A
peine décédé, le couple Maitland, Adam (Alec Baldwin) et Barbara
(Geena Davis), apprend qu'il va devoir hanter sa propre maison
pendant 125 ans. Tim Burton expédie les présentations des jeunes
mariés. Une petite bourgade perdue dans le Connecticut, un charmant
couple qui se fait des mamours dans le grenier où Adam a construit,
avec minutie, une maquette du village, des courses au volant de leur
break, et hop, à cause d'un gentil toutou qui se trouvait là, les
Maitland meurent noyés.
De
la même manière, Beetlejuice
ne prolonge pas le suspense pour qu'Adam et Barbara se rendent
compte, miroir à l'appui où ils ne voient pas leur reflet, qu'ils
sont devenus des fantômes. Adam tente de sortir de la maison. Il
découvrira que l'extérieur est désormais un vaste désert de sable
peuplé d'un serpent qui cherche à l'engloutir. Un serpent rayé en
animation image par image, à l'ancienne. Pourquoi vouloir s'enfuir à
toutes jambes ? Parce qu'une nouvelle famille a acheté leur
maison et s'y installe.
Il
est évident que Tim Burton s'intéresse plus à cette nouvelle
famille qu'aux gentils mais insipides Maitland. Le père Charles
Deetz (Jeffrey Jones), un homme d'affaires venu s'installer là dans
l'espoir d'investir dans le village comme lieu de villégiature des
New-yorkais. La mère Delia Deetz (Catherine O'Hara), une hystérique
rousse qui se prend pour une artiste, elle crée des sculptures en
métal, horribles et difformes. Et la fille Lydia (Winona Ryder),
tout en noir, gothique dépressive qui traîne sa mélancolie armée
d'un appareil photo.
Delia
a décidé de refaire la déco de la grande maison. Adieu les papiers
peints anciens, bonjour les couleurs mauve et verte, au revoir les
meubles en bois, bienvenues les chaises et tables à la mode et
grises. Avec l'aide de son ami grassouillet Otho (Glenn Chadix),
prétendu architecte, prétentieux et imbu de sa personne, elle
parcoure les couloirs, menton en l'air, inspirée comme une artiste
d'art contemporain forte de son goût. Tim Burton se moque gentiment
de ces parvenus, de leur kitsch clinquant, de leur faute de goût,
sous le regard navré de Lydia qui porte le point de vue du cinéaste.

+--

D'après l'extrait consacré au film Beetlejuice, qu'Adam a-t-il construit dans le grenier ?

+--

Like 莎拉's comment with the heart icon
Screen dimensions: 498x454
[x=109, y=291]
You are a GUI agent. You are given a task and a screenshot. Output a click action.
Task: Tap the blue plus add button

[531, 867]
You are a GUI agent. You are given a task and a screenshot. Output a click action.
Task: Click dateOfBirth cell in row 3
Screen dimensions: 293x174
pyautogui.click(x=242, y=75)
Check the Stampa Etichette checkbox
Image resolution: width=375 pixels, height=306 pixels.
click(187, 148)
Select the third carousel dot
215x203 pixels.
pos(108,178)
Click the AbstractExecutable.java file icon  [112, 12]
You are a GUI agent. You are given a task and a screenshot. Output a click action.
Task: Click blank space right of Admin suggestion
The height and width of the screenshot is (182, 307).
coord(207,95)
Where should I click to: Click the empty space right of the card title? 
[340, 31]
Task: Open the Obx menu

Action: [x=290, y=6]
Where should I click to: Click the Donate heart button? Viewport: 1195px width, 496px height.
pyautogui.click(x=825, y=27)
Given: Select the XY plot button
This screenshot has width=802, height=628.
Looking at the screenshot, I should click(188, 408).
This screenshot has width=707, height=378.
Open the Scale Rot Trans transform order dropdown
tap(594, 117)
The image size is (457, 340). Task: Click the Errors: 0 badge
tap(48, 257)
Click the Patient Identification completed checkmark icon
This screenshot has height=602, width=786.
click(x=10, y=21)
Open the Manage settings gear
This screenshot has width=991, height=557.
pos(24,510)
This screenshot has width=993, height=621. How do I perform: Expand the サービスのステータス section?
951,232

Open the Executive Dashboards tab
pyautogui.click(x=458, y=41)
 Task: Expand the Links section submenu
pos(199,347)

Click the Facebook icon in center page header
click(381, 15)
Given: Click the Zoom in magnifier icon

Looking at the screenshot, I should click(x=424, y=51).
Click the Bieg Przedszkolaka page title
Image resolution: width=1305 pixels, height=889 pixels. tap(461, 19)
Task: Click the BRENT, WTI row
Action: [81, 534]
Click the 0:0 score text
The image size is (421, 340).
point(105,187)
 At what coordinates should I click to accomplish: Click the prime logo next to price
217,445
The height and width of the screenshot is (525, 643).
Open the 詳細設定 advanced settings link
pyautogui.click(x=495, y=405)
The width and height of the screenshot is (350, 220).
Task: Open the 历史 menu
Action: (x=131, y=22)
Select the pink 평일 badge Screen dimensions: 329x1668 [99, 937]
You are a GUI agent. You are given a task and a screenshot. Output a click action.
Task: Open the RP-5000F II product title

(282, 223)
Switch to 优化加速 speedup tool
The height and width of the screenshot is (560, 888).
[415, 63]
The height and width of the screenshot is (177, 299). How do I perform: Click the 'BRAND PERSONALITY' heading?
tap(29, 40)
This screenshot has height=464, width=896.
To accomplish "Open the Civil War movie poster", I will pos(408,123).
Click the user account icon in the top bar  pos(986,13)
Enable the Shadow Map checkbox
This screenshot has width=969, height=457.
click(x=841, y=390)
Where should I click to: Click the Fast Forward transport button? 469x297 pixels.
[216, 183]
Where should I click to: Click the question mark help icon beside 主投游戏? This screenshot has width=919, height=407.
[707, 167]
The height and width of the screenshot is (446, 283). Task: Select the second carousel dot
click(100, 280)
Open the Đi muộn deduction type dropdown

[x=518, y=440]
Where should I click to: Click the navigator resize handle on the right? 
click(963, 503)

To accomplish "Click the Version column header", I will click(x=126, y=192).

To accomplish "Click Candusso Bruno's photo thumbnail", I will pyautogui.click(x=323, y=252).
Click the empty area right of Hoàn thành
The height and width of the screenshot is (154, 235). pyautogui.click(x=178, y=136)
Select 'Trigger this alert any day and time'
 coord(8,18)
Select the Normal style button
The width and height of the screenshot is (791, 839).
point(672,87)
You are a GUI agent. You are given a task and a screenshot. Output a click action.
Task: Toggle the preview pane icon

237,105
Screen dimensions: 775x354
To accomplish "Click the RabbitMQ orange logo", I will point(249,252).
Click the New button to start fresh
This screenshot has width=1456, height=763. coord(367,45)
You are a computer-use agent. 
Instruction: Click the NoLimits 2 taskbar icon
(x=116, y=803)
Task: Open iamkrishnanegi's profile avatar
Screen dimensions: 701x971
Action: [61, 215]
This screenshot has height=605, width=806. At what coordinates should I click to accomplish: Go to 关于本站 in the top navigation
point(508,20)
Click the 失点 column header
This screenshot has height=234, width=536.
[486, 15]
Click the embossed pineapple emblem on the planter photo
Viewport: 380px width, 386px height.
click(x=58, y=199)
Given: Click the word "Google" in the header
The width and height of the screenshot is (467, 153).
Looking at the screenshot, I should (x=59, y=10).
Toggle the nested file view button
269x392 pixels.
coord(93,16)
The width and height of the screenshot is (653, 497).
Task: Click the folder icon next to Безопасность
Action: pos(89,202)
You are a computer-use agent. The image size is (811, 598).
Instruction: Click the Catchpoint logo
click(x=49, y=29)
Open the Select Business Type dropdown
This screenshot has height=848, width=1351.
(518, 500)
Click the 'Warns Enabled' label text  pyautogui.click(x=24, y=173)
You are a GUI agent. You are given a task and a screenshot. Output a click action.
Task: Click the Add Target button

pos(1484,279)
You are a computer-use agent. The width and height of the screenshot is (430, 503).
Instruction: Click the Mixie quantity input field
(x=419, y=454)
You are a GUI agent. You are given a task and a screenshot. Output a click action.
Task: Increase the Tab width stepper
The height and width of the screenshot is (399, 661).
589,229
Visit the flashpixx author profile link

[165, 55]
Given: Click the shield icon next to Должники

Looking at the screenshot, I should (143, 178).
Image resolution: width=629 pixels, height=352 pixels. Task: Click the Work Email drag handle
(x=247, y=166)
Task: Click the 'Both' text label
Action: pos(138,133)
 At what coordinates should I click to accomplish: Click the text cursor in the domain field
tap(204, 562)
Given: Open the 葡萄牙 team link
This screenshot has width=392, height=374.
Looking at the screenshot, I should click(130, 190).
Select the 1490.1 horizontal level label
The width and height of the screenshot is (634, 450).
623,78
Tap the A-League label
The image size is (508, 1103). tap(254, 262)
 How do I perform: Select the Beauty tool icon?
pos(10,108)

+--

## Solution proposée:
Une maquette du village, construite avec minutie.